Still, having talked with other IFC presidents from other universities, he said OSU stands above when it comes to its culture. 

“My freshman and sophomore years, I was able to see Oklahoma State’s intentional, vocal stance on diversity and inclusion,” Booze said. “You didn’t have to look hard to find it. They were very open about encouraging diversity and inclusion and the value that adds to the learning environment. Because of that I felt supported in pursuing whatever I wanted. IFC is predominantly white, and that could be an intimidating environment in a different setting, but because of how IFC and OSU work to encourage diversity and inclusion, I felt empowered.”

When it comes to the Greek community, Booze called OSU particularly supportive. 

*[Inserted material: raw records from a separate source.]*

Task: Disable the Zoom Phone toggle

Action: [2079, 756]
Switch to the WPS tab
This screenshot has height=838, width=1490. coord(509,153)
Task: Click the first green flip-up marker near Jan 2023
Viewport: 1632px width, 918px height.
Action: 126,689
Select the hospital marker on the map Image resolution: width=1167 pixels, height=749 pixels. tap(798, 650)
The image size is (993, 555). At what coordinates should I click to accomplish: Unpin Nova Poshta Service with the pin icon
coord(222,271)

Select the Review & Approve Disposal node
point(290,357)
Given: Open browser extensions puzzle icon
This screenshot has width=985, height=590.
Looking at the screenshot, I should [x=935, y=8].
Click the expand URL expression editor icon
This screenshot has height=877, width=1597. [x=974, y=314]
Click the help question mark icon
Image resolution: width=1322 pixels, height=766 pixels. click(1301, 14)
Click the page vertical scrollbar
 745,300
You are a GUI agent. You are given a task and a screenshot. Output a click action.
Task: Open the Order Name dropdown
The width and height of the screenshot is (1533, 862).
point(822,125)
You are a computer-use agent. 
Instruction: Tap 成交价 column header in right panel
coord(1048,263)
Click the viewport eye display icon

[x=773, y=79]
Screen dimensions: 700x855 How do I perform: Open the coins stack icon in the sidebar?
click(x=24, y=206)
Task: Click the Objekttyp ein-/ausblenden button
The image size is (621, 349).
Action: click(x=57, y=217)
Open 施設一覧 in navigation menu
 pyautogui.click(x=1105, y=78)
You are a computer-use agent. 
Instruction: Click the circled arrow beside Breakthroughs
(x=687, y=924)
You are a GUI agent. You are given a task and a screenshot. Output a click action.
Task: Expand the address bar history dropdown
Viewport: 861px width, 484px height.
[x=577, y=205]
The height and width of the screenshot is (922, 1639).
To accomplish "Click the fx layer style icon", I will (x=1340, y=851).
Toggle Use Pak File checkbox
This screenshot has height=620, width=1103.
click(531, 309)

“They have an open door. They listen. Whether that’s faculty or staff, or even just the accessibility to places in the union to meet. Dr. [Doug] Hallenbeck, President [Burns] Hargis, the staff on campus, they are Greek life supporters. They’re big advocates, and that helps us make an impact. There are universities where that’s not the case.” 

Booze credits university leaders like OSU vice president for Institutional Diversity and chief diversity officer Dr. Jason F. Kirksey for pushing an inclusive vision. Meanwhile, Kirksey credits the work of students like Booze for shaping the future of the university from within the student body. 

“Caileb Booze’s election as the first African American IFC president at OSU further illuminates the culture of inclusion we continue building,” Kirksey said. “His election demonstrates the level of respect this young man earned from his peers, and evidences and elevates the university’s status as a national leader and an aspirational pacesetter in higher education.” 

Kirksey said there is still work to be done, but OSU continues to build in the right direction. 

“A quick survey of OSU reveals a Native American provost, Dr. Gary Sandefur; a Latino dean, Dr. Carlos Risco; Leon Jones, the African American chief of police; two women leaders serving as campus presidents, Dr. Pamela Fry (OSU-Tulsa) and Dr. Kayse Shrum (OSU-CHS); and that is just a cut across the top of the institution. 

“While we clearly have much more work to accomplish, it is obvious the record number of nationally prestigious awards and recognitions are not the only thing that sets OSU apart. It is also the continued efforts, actions and behaviors of the entire university community that makes this a phenomenal place to learn, work and live.”